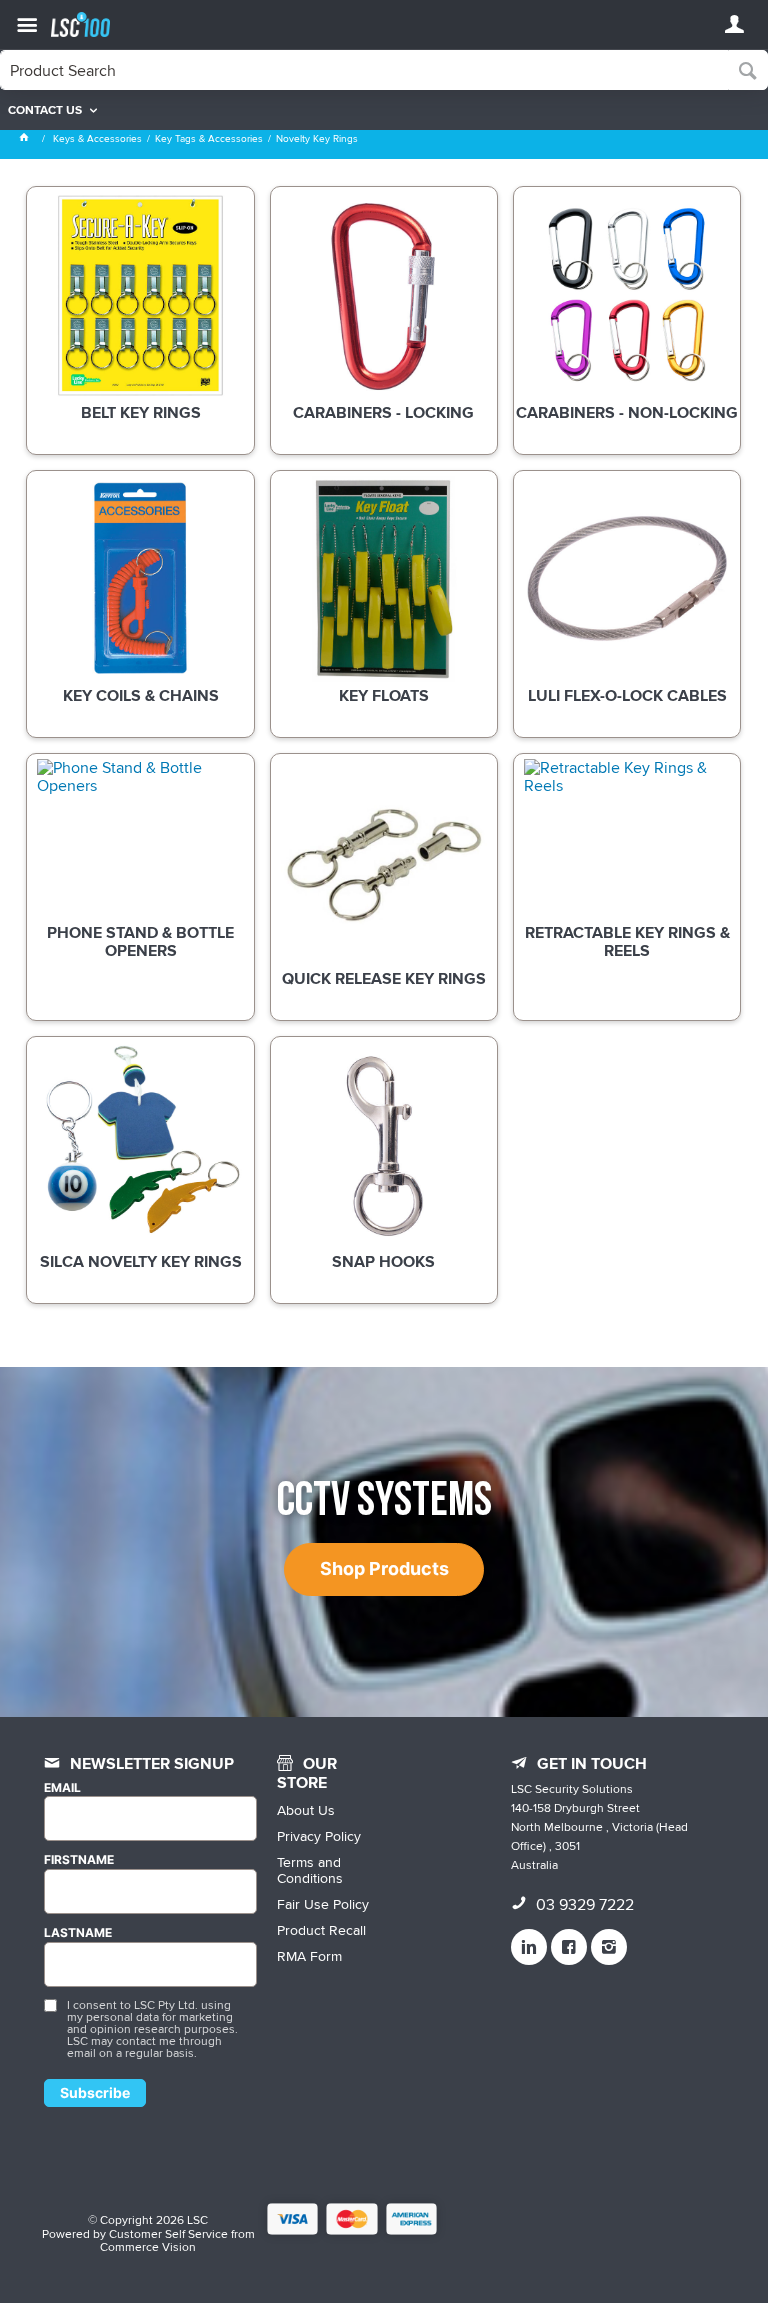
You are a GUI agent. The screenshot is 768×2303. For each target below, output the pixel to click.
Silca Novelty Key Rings (141, 1263)
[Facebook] (569, 1947)
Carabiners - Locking (383, 414)
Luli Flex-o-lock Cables (627, 697)
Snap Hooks (383, 1263)
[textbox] (364, 70)
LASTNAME (78, 1933)
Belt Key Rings (141, 414)
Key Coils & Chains (141, 697)
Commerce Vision (148, 2246)
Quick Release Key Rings (384, 980)
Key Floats (384, 697)
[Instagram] (609, 1947)
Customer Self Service (168, 2233)
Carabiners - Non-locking (627, 414)
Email (62, 1788)
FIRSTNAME (79, 1860)
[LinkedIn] (529, 1947)
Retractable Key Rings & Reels (627, 943)
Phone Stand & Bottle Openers (140, 943)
----
• **WHAT IS BEING ASKED**
Repeat exactly the lines of the records from the one containing "Email (62, 1788)" to the last, and include no line outside that stretch.

• **COMPLETED EXERCISE**
Email (62, 1788)
FIRSTNAME (79, 1860)
[LinkedIn] (529, 1947)
Retractable Key Rings & Reels (627, 943)
Phone Stand & Bottle Openers (140, 943)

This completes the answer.